Os dados agora revelados indicam que a maioria dos prédios comercializados destina-se a reabilitação, contribuindo, neste sentido, para a revitalização de várias áreas urbanas subvalorizadas e para um consequente desenvolvimento sustentável do mercado habitacional.

“O segmento da reabilitação urbana tem revelado bons índices de crescimento e existe um enorme potencial de desenvolvimento, por via de um relativo atraso acumulado ao longo de décadas. Os municípios devem assumir que algumas da suas áreas carecem de uma intervenção mais profunda, de uma forma integrada e articulada, com o objectivo não apenas de reabilitar edifícios, mas também o requalificar todo o seu tecido urbano. O segmento habitacional será, logicamente, sempre o de maior interesse, pelo facto de ser o mais urgente para a retenção das populações e o que apresenta um retorno mais rápido do investimento”, explica Beatriz Rubio, CEO da RE/MAX Portugal.
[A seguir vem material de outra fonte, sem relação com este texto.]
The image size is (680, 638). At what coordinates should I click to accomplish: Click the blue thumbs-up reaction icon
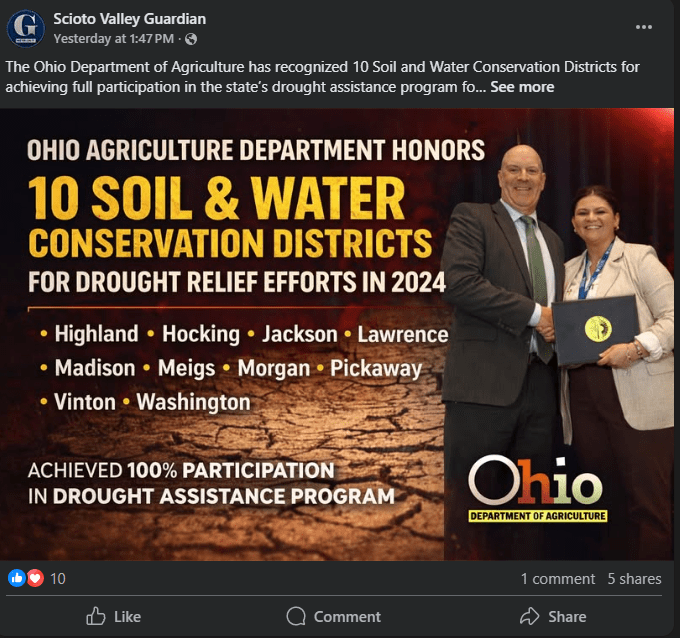pos(16,578)
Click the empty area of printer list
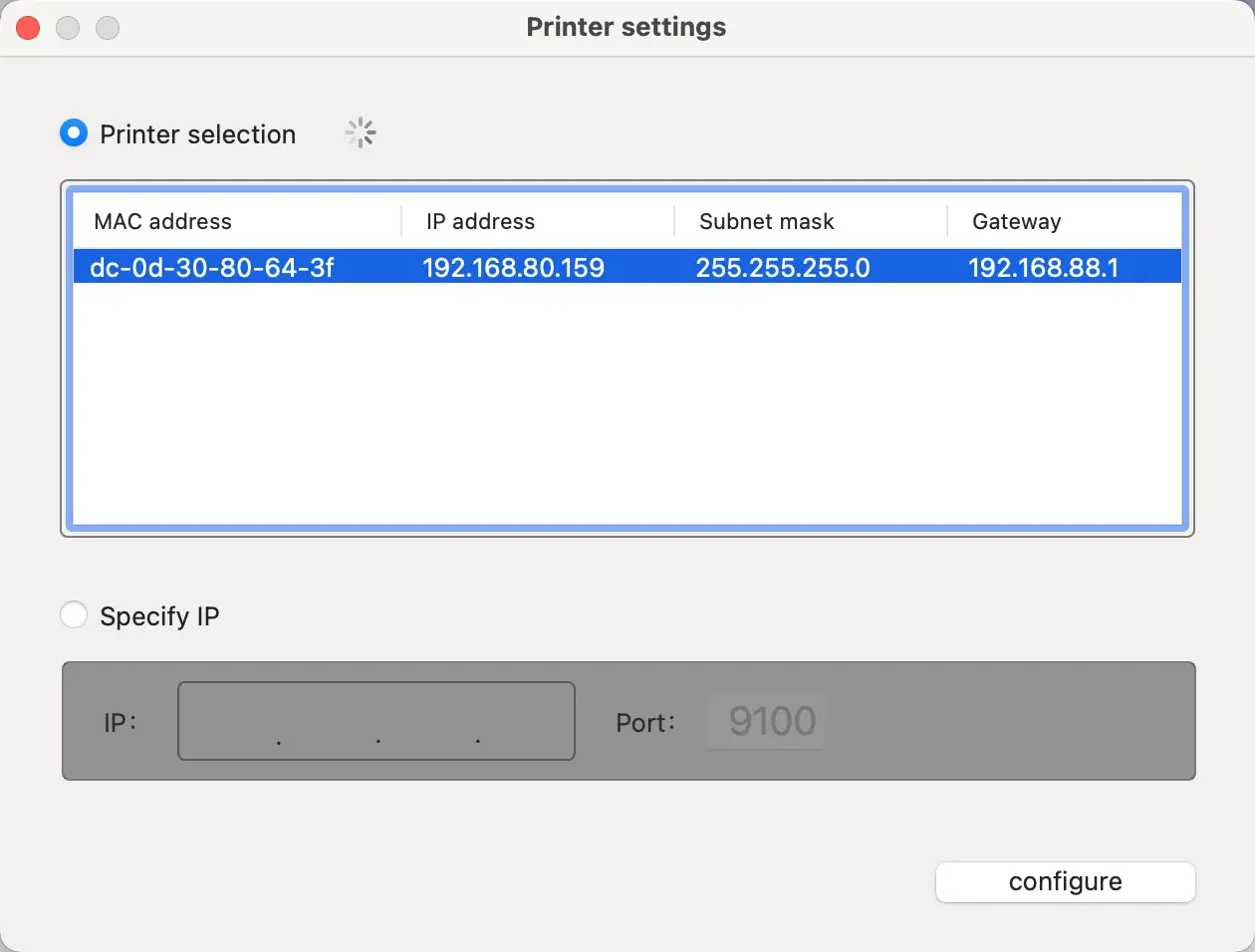1255x952 pixels. (x=628, y=408)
A responsável sublinha que “no último ano, a rede RE/MAX registou um crescimento significativo na venda de prédios, com estes primeiros meses do ano a reflectirem a mesma trajectória de crescimento, reflexo de vários factores, como o aumento da dimensão orgânica da rede, o crescimento do dinamismo do mercado imobiliário e, claro, um aumento dos investidores internacionais, após um ano de 2020 pautado por uma certa estagnação causada pela pandemia”.
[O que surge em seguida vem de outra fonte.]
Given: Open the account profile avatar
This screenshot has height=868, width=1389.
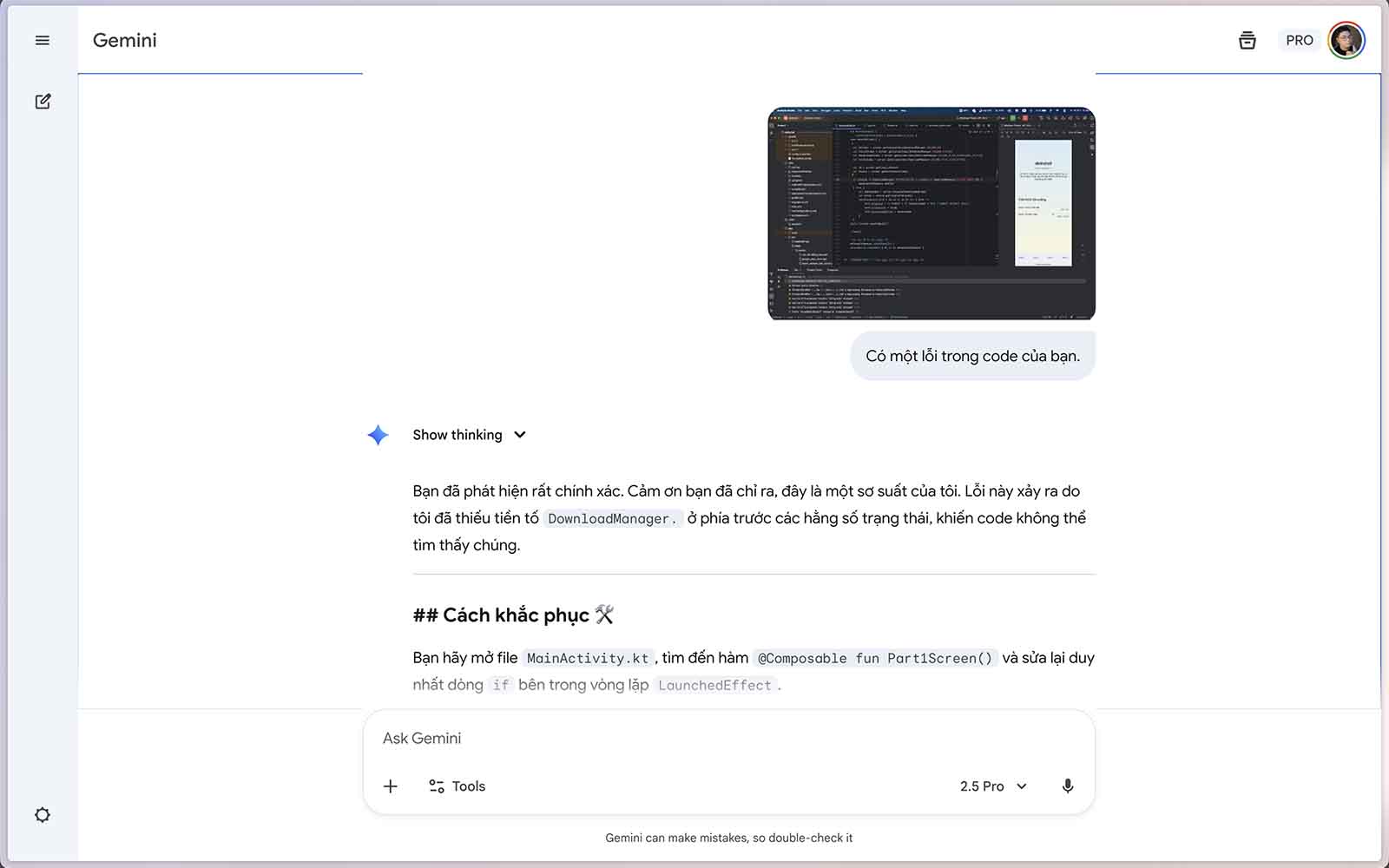Looking at the screenshot, I should click(1346, 41).
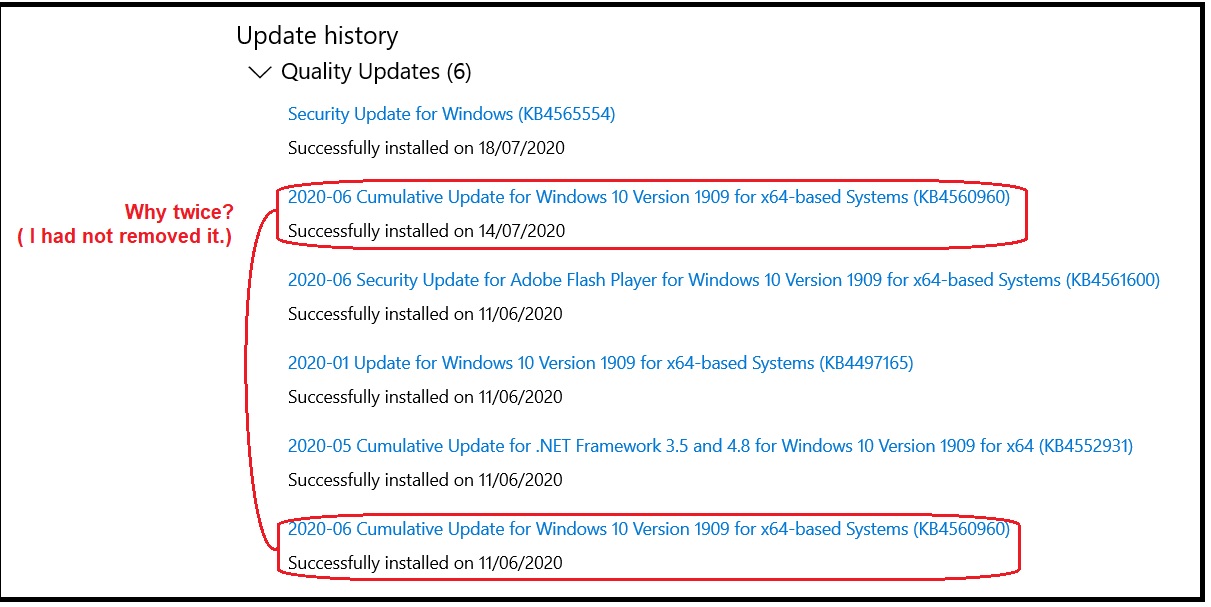Click the '( I had not removed it.)' note
The width and height of the screenshot is (1211, 607).
[x=125, y=237]
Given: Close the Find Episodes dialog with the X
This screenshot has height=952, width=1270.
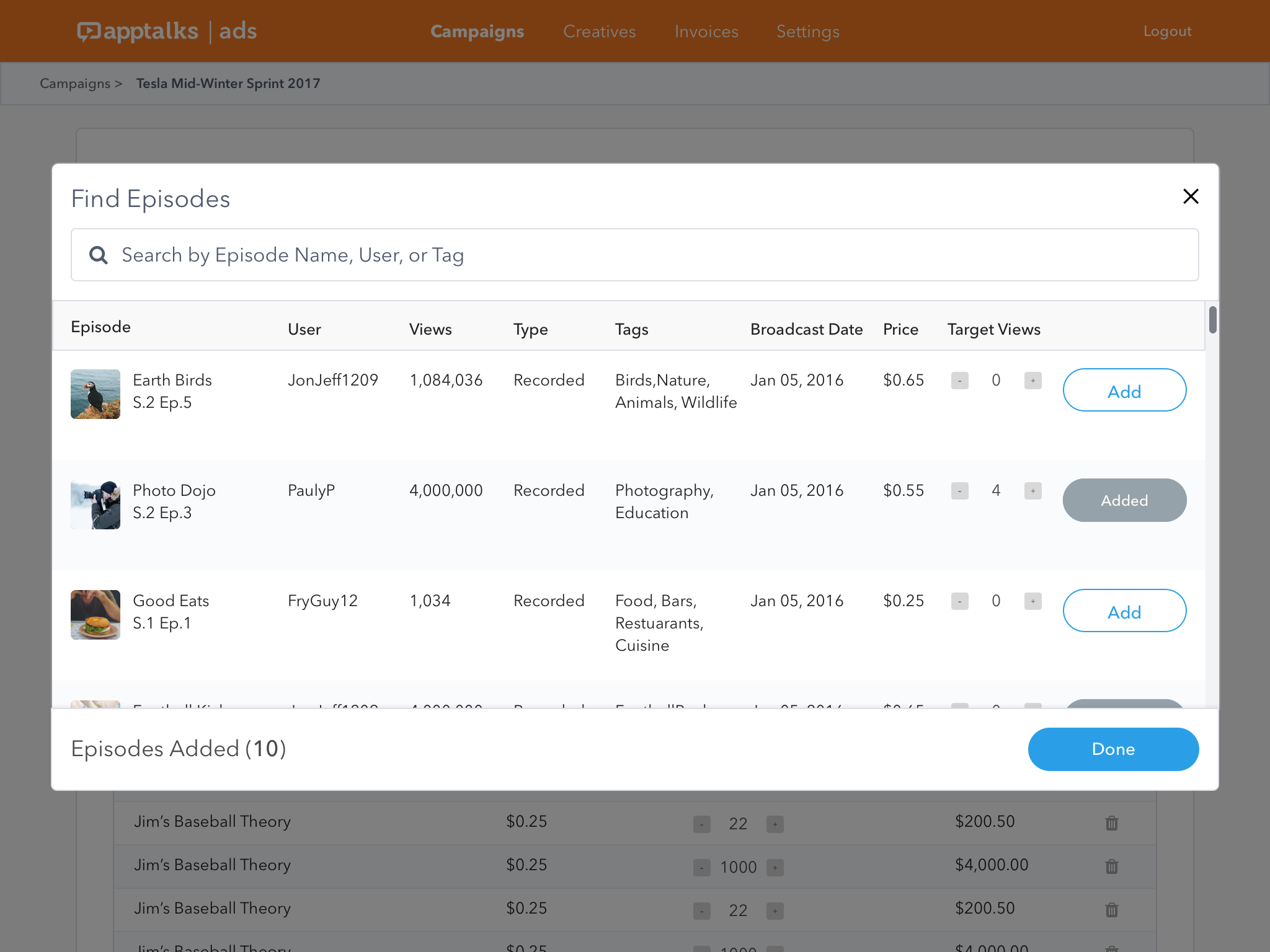Looking at the screenshot, I should 1191,196.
Dos compradores, a grande maioria são nacionais (84,5%), com o distrito de Lisboa a ser o mais representativo. Nos dois primeiros meses de 2022, a rede vendeu já o dobro dos prédios comercializadas em igual período de 2021, o que revela uma tendência de crescimento.
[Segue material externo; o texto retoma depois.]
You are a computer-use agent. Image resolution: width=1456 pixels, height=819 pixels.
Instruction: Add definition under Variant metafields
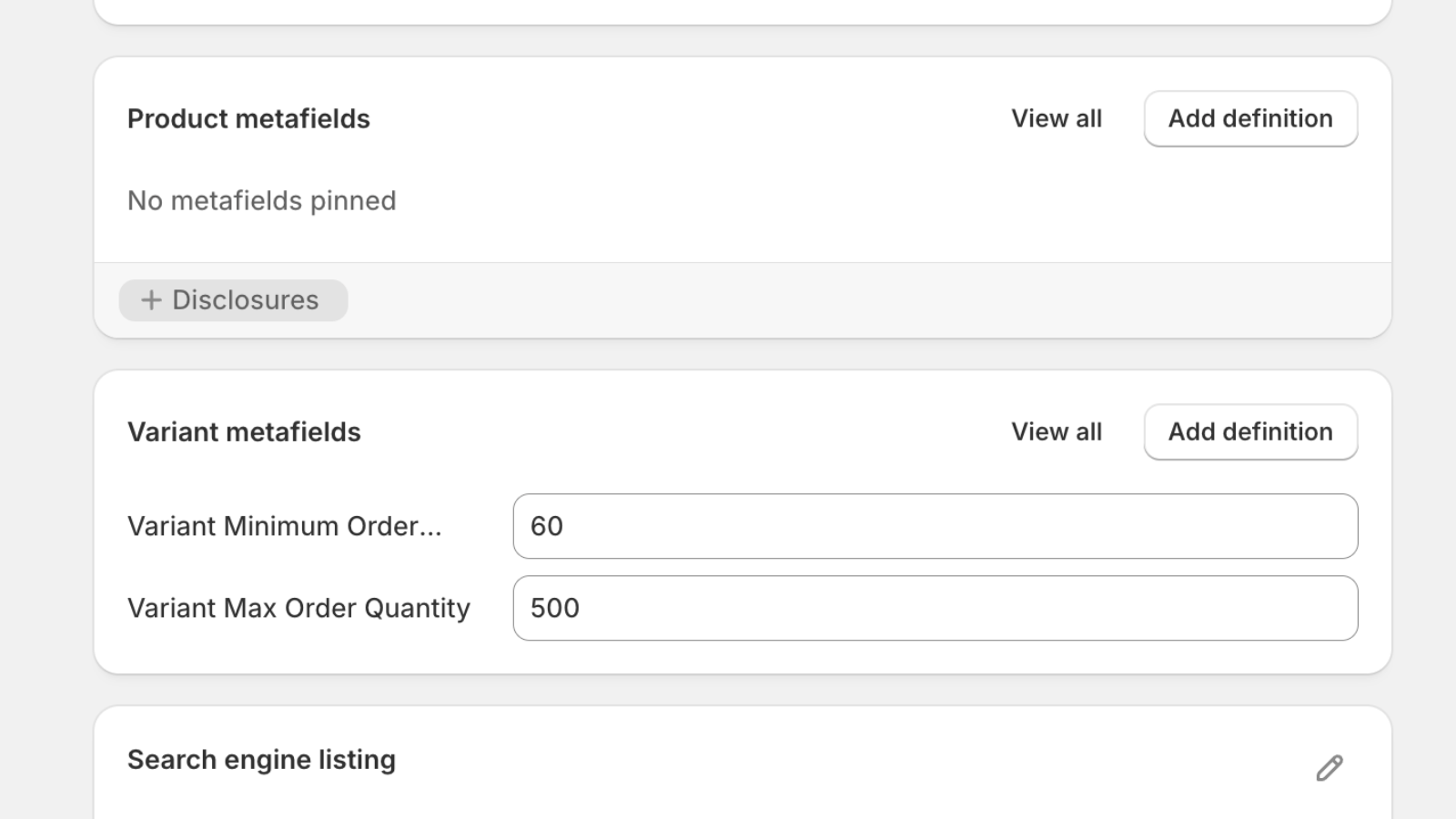[x=1250, y=431]
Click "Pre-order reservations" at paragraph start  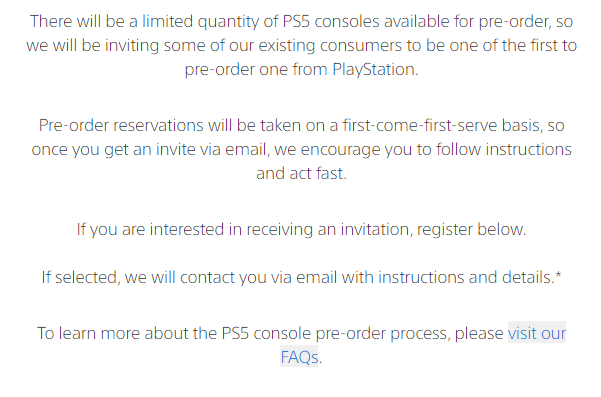click(121, 126)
Dos compradores nacionais, a maior percentagem de transacções em 2021 verificou-se no distrito de Lisboa. Já os distritos de Setúbal e Porto assumem a 2ª e 3ª posição, representando cerca de 15,8% e 10,7%, respectivamente, a nível nacional. Não obstante, há também registo de prédios comprados em vários outros distritos como são o caso de Coimbra (7,3%), Leiria (5,2%), Castelo Branco (4,1%), entre outros. Realçar que nos primeiros dois meses de 2022, o distrito de Leiria tem ganho importância, já ultrapassando, neste período, o de Coimbra.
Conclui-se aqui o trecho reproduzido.